La situation se présente différemment dans la partie septentrionale de la Péninsule, sans doute parce que l'Europe entière se ligua pour la faire sortir de son isolement, ce qui apparaît dans la participation à l'œuvre de la Reconquête de barons et de chevaliers venus de toutes les parties du royaume capétien. Les actions concertées de l'Église et du pouvoir politique en faveur du pèlerinage de Saint-Jacques-de-Compostelle aboutirent principalement à la création d'une importante voie d'échanges, de direction est-ouest, grâce à laquelle la civilisation occidentale se propagea du Somport et de Roncevaux jusqu'au « finistère » de Galice.

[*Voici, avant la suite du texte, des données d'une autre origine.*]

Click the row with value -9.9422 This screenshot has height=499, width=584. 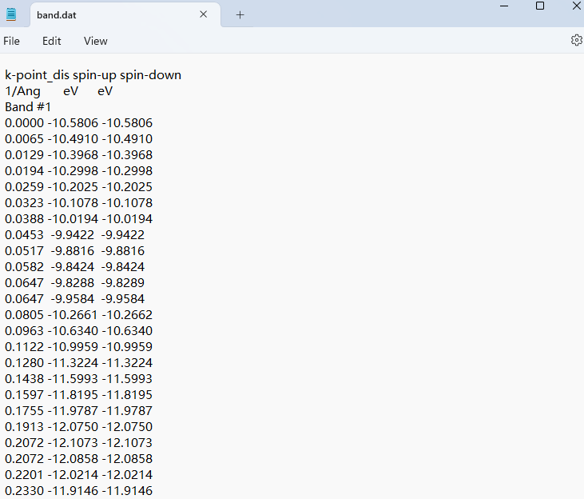coord(74,235)
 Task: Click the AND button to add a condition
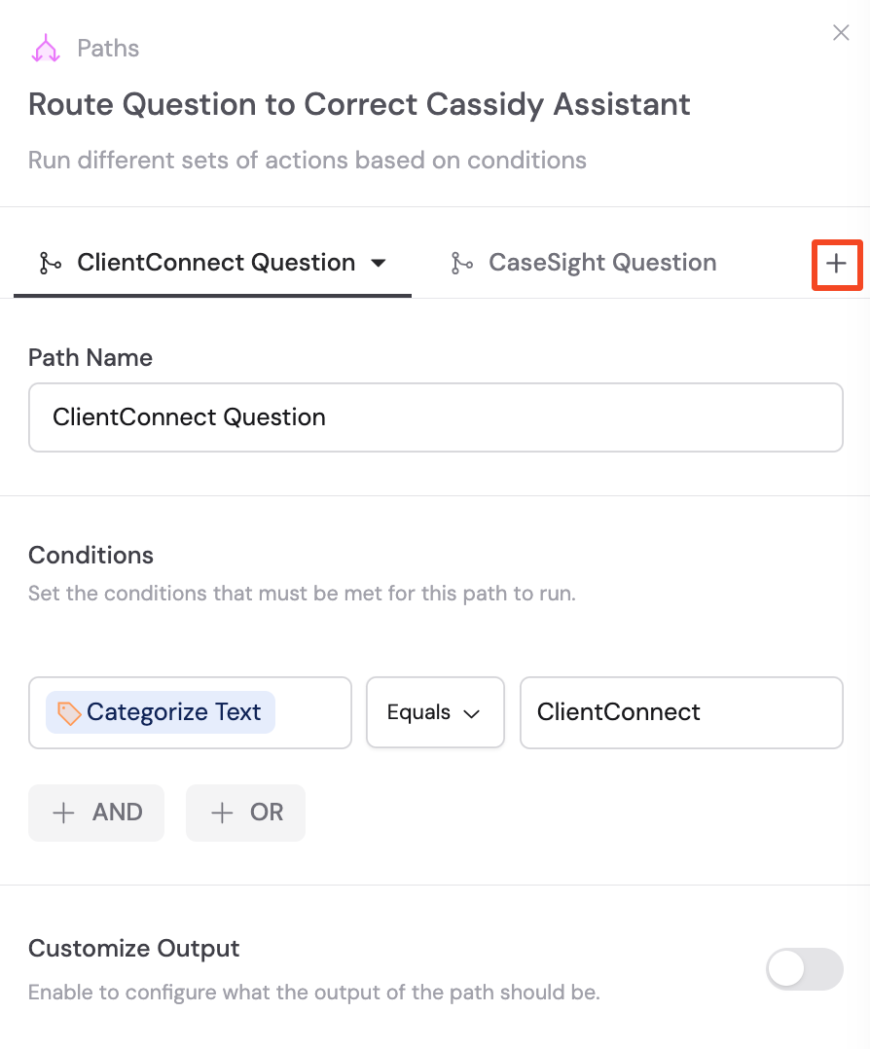95,813
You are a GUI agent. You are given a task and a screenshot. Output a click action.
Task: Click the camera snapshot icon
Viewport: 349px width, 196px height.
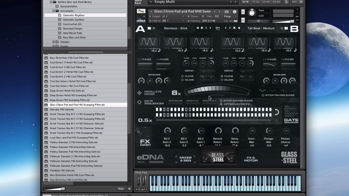click(227, 12)
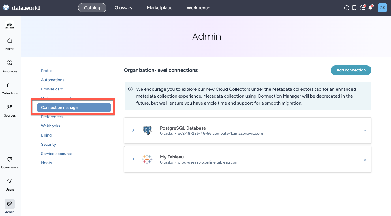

Ici, l'évolution artistique affecta de préférence la sculpture, avec deux temps forts qui se situent au début et à la fin du style roman. Avec les centres de Jaca, de León et de Saint-Jacques-de-Compostelle, l'Espagne participa activement, autour de 1100, à la création d'une nouvelle sculpture figurée et historiée découlant de modèles antiques. Une dernière floraison s'effectua à la fin du xiie siècle à partir de suggestions venues de Bourgogne et s'épanouit à Saint-Jacques-de-Compostelle avec la production très personnelle de maître Mathieu. Des liens avec l'Occident s'établirent également dans le domaine des arts mineurs, et notamment à travers des œuvres émaillées, comme le beau tombeau de saint Dominique de Silos.
Un renversement dans le sens des échanges artistiques se produisit simultanément dans la partie islamique de l'Espagne. Jusqu'au xie siècle, ils avaient été uniformément et régulièrement dirigés d'est en ouest. À partir de cette date, les rapports avec l'Afrique deviennent prédominants. Cette mutation est en rapport avec les exigences du temps : à la croisade chrétienne répond la geste des Sanhaja du Sahara, qui, organisés en ribāt ou camps de guerre sainte, élargissent leur domination au nom d'un islam réformé. Les « gens du ribāt » ou Almoravides, franchissent[...]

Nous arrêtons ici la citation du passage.